Muhakkak daha evvel bir şair, yazar dostu, bir edebiyat ustası onun için bu ifadeyi kullanmıştır ama tekrar etmekte bir beis yok; okuruna ‘hata yaptırmayan’ bir kılavuzdur Doğan Hızlan. Yıllardır Hürriyet gazetesinde kaleme aldığı günlük kültür-sanat yazılarında da, haftalık kitap yazılarında da, kimi zaman dergilerde veya özel yayınlarda kaleme aldığı ‘oylumlu’ yazılarında da...
Gündemi kültür - sanat
Günlük köşesinde, nadiren de olsa, okuruna tek bir sitemde bulunur Doğan Hızlan. Kimi zaman okurların kendisine gönderdiği e-postalarda veya bir kitabevinde, kırtasiyecide okurlarıyla karşılaştıklarında “Memlekette bunca şey oluyor, siz hâlâ edebiyattan, müzikten, resimden söz ediyorsunuz” dediklerini belirtir ve bunun izahını, tam da böyle zamanlarda, birilerinin inadına kültür - sanattan bahsetmesi gerektiğini belirterek yapar Hızlan. Gündemin geçiciliği ve sürekli değişken hali kadar vasatın yaygınlığı içinde, ısrarla nitelikli olandan söz eder.

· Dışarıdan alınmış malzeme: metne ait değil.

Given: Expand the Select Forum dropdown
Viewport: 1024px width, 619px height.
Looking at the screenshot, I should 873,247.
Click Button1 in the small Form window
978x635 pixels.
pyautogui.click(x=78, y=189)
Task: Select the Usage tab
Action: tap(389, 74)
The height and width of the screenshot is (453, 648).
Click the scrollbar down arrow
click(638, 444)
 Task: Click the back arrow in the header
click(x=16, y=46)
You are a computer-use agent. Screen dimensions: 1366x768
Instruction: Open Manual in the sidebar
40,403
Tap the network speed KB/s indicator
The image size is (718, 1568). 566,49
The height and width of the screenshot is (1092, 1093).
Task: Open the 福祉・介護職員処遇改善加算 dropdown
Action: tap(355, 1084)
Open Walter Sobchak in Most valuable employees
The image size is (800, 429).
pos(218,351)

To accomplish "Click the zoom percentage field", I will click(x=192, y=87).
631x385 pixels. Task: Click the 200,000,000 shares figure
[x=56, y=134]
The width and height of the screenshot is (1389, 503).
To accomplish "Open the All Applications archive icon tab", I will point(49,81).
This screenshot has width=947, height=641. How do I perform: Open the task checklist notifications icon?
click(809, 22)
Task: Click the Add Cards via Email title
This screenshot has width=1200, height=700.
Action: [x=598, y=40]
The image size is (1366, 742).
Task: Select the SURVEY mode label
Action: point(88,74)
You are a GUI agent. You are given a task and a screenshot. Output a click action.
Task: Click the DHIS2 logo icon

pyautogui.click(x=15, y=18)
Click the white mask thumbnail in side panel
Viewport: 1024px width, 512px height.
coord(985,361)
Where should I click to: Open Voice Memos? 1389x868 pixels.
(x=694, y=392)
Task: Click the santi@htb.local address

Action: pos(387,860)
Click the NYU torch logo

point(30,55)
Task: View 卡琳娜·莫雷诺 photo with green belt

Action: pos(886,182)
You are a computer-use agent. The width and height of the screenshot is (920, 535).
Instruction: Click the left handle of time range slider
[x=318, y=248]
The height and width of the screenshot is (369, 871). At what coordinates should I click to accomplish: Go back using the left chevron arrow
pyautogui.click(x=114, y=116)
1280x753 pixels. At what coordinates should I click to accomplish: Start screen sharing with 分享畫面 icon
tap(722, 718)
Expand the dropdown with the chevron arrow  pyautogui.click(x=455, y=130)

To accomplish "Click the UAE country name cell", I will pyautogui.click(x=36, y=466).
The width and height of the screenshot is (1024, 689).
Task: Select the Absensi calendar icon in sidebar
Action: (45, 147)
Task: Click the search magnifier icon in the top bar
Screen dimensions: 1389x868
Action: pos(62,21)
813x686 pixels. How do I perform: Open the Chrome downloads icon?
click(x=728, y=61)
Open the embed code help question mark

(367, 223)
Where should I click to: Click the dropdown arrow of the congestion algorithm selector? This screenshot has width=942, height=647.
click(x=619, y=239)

Eksik Parça Yayınları tarafından yayımlanan ‘Yaşamdan İzler’ ve ‘Edebiyat Hayatın Neresinde’, Hızlan’ın 2010-2016 yılları arasında kaleme aldığı yazılardan bilhassa ‘edebiyat’ odaklı seçkiyi ortaya koyuyor. ‘Yazının Seyir Defteri I-II’ altbaşlığıyla yayımlanan kitaplarında Doğan Hızlan, tam da Cemal Süreya’nın dediği gibi edebiyatın hem annesi hem babası gibi davranır. Hiçbir türü, edebiyat olayını diğerinden üstün veya düşük görmeden, herkesin hakkını teslim ederek kaleme alıyor yazılarını Hızlan. Bu yazıların daha sonra bir anımsatma metni, bir çağrışım başlangıcı, hatta gelecek günlerde değerlendirecekler için birer ‘belge’ olacağının bilinciyle yaklaşıyor.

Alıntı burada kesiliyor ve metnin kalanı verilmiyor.